(Dataset entries)
==============================

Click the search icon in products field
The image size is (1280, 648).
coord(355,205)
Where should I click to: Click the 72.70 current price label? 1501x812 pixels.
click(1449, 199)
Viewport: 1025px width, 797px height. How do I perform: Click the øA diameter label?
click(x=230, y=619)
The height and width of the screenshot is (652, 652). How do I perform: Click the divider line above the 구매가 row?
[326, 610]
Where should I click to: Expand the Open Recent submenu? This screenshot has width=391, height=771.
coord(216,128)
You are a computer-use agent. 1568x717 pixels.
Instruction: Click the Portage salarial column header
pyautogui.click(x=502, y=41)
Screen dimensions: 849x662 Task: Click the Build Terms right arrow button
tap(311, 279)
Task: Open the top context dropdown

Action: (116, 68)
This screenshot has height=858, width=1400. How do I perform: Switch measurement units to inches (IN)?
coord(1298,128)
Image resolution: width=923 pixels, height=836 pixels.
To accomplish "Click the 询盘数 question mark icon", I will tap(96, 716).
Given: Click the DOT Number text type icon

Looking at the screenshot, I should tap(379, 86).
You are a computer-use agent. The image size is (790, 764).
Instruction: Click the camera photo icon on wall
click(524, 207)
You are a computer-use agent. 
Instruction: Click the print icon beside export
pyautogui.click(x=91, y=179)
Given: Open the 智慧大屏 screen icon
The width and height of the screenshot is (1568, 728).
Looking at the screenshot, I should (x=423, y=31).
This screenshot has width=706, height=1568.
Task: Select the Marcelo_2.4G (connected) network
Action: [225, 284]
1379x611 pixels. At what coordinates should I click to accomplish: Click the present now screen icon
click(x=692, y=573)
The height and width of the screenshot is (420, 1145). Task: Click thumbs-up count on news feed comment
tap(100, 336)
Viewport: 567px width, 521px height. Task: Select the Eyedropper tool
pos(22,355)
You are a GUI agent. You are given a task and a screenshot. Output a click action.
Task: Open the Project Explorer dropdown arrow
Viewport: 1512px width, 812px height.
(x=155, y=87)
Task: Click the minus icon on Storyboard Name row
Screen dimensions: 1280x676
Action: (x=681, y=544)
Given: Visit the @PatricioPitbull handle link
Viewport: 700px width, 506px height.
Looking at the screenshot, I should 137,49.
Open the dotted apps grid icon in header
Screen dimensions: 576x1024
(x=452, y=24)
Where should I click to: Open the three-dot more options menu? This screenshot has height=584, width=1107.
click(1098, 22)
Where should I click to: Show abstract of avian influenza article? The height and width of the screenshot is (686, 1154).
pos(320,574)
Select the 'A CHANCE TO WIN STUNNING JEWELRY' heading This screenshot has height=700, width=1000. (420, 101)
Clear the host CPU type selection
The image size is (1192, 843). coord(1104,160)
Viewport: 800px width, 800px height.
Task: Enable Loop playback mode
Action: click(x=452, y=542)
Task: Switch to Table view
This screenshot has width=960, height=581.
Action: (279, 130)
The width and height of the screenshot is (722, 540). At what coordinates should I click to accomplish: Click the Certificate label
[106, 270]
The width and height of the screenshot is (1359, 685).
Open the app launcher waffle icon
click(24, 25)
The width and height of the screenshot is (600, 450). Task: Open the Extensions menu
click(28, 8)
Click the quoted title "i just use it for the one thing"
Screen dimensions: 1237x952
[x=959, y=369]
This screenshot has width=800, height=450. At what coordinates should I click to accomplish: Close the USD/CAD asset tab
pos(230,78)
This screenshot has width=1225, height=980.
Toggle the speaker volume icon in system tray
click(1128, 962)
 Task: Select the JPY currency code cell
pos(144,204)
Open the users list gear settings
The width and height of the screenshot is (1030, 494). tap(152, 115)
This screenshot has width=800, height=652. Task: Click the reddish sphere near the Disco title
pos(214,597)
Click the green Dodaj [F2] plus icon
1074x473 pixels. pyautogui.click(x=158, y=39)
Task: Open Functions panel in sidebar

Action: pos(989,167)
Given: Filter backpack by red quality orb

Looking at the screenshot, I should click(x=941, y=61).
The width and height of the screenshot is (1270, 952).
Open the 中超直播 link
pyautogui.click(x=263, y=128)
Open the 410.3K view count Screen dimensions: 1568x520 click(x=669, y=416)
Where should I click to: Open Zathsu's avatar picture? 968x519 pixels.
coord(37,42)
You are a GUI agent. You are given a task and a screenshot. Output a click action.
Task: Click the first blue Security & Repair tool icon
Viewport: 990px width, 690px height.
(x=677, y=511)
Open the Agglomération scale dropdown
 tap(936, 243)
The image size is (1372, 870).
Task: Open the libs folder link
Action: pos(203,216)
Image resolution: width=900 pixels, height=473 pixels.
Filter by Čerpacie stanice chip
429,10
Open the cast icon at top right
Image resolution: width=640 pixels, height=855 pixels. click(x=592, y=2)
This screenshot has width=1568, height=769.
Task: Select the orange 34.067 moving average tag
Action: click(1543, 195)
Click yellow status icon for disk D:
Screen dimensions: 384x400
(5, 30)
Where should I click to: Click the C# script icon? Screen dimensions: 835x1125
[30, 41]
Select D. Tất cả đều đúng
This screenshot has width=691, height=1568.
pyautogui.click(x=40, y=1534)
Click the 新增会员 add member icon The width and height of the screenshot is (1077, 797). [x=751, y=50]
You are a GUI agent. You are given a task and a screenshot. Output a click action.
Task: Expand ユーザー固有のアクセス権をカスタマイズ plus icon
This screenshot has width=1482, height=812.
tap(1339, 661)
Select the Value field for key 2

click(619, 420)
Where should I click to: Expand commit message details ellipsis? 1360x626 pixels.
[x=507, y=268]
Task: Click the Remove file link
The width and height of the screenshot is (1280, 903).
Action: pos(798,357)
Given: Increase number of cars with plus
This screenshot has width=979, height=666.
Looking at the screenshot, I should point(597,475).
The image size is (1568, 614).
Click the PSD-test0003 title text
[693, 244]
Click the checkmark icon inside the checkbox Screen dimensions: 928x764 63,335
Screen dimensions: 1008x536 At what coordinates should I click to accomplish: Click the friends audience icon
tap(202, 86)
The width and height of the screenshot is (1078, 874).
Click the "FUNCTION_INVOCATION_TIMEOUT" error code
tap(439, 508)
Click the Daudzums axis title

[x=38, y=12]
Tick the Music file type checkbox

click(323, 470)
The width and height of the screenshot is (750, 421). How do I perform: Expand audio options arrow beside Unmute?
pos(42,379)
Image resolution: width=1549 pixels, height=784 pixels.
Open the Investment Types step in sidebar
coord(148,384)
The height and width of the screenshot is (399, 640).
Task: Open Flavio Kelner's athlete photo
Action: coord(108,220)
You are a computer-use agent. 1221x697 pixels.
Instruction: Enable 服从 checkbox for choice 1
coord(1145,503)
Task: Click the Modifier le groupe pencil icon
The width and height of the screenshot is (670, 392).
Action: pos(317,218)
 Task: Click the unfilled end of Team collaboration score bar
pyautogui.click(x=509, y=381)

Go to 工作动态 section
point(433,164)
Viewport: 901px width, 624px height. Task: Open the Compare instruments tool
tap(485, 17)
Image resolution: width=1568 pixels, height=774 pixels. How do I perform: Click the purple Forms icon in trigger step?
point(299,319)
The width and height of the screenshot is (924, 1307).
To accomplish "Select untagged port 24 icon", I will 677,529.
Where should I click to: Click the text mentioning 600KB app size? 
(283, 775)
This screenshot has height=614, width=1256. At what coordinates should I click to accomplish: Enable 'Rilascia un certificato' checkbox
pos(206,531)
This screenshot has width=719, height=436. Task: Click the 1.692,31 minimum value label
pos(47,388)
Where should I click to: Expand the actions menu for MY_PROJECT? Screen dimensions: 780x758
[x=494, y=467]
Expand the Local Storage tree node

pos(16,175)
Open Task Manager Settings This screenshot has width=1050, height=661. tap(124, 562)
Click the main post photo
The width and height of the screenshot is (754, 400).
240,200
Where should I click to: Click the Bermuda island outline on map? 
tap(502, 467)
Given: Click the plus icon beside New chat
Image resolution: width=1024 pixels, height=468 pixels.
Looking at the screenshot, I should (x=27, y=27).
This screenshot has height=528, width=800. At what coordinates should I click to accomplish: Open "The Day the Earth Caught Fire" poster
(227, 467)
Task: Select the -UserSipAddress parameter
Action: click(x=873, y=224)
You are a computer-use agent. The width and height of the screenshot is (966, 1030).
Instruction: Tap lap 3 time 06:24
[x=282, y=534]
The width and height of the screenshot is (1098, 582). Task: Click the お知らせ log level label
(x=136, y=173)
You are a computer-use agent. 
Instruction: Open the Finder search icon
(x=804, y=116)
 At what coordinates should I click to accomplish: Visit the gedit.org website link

==============================

◆ Task instructions:
For each line in the entries that contains the string "will", make a copy.

◆ Answer to this problem:
To accomplish "Click the 询盘数 question mark icon", I will tap(96, 716).
To accomplish "Select untagged port 24 icon", I will 677,529.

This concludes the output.